New Zealand has an estimated 600 people living in some sort of slavery, according to a report by campaign group Walk Free Foundation.
The anti-slavery foundation released its Global Slavery Index which said nearly 36 million people are enslaved worldwide, two-thirds of them in the Asia Pacific region.
The report defined slaves as people subject to forced labour, debt bondage, sexual exploitation, and forced marriage.
Mauritania and Uzbekistan had the highest proportion of its population in modern slavery, at 4 percent and 3.97 percent respectively. It was followed by Haiti, Qatar and India.
In terms of absolute numbers, India had the most with 14.2 million people, followed by China with 3.24 million.
New Zealand ranked fourth best of the 167 countries surveyed but experts warned there was no room for complacency.
Stephanie Lambert, executive director of Justice Acts which combats trafficking and slavery in New Zealand, said any number was too high when it came to slavery.
"Every number is a person's life that has been exploited and abused and we don't want even one slave in New Zealand."

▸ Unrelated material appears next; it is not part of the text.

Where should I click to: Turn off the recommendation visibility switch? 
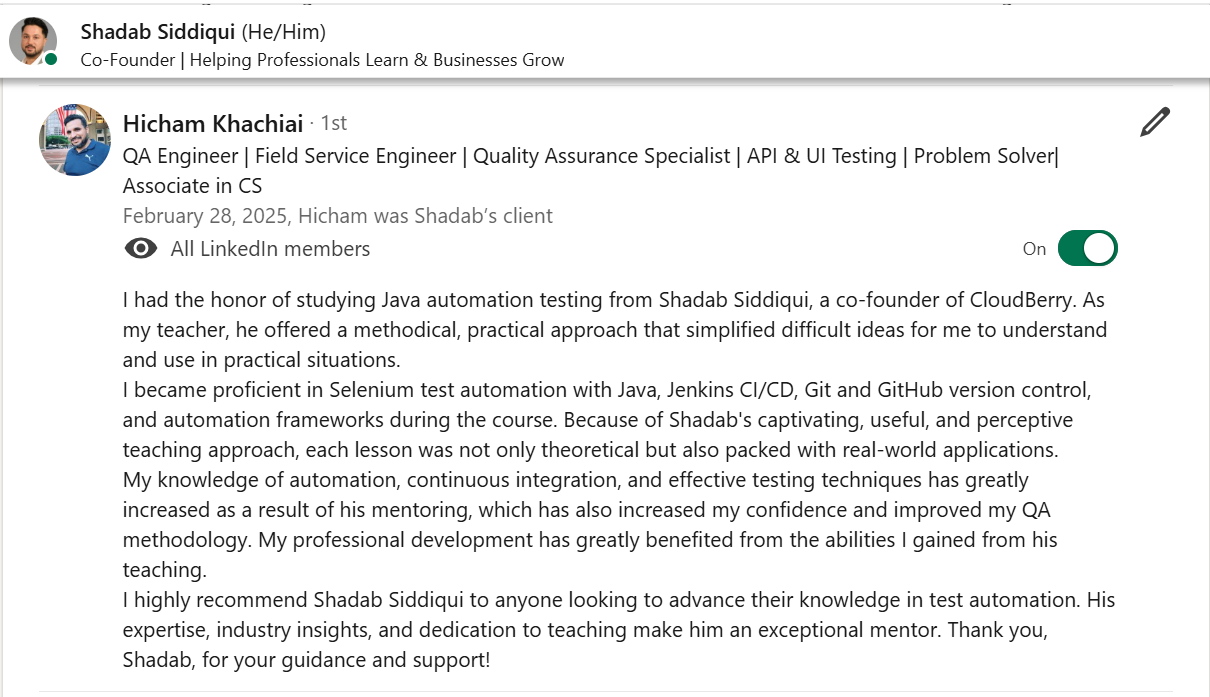[1087, 249]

Ms Lambert said experts and the government needed more information about modern slavery in New Zealand to fully tackle the problem, as there was a lack of data.
Fiona David, a spokesperson for the Walk Free Foundation, said the cases in New Zealand included two men who were charged earlier this year with arranging by deception the entry of 18 Indian nationals in New Zealand. The men have denied the charges.
There have been cases of the exploitation of migrant workers, including Filipino construction workers in Christchurch who worked at weekends without pay, or were not paid at all for several weeks.
Last week, the Employment Relations Authority ordered a Vietnamese restaurant, Little Saigon, to pay an immigrant chef $175,000 for unpaid wages incurred over five years and other penalties. The ruling said Vu Nguyen and his brother, Bao, lived in the owner's garage, worked 66 hours a week without pay and ate in the restaurant.
And yesterday, a director of a Wellington immigration agency received 10 months home detention, 300 hours community work and ordered to pay $30,000 reparation for exploiting six Chinese chefs.
The government has already changed labour laws to apply to foreign fishing vessels, and planned to introduce tougher penalties for employers who exploit migrant workers, among other changes.
But Craig Tuck, the founder of Slave Free Seas, which looks into modern-day slavery, said the country could not rely on regulation alone.
"You can have all the laws that you like, but if people aren't going to act on them, if they have no teeth or they can't understand how to implement them, then it's a waste of time," he said.
Mr Tuck said businesses intent on exploiting others had always worked around the law, and the government had to make sure it stayed a step ahead.
The Walk Free Foundation report placed New Zealand second in the region when it came to government action on slavery, but the country got five out of 12 for central government coordination and accountability.
Organiser of the Union Network of Migrants, Dennis Maga, agreed with the report and said labour inspectors had been hesitant to handle some cases.
He said inspectors should randomly check on employers who had exploited migrant workers and pursue more cases, to show workers that they were being protected.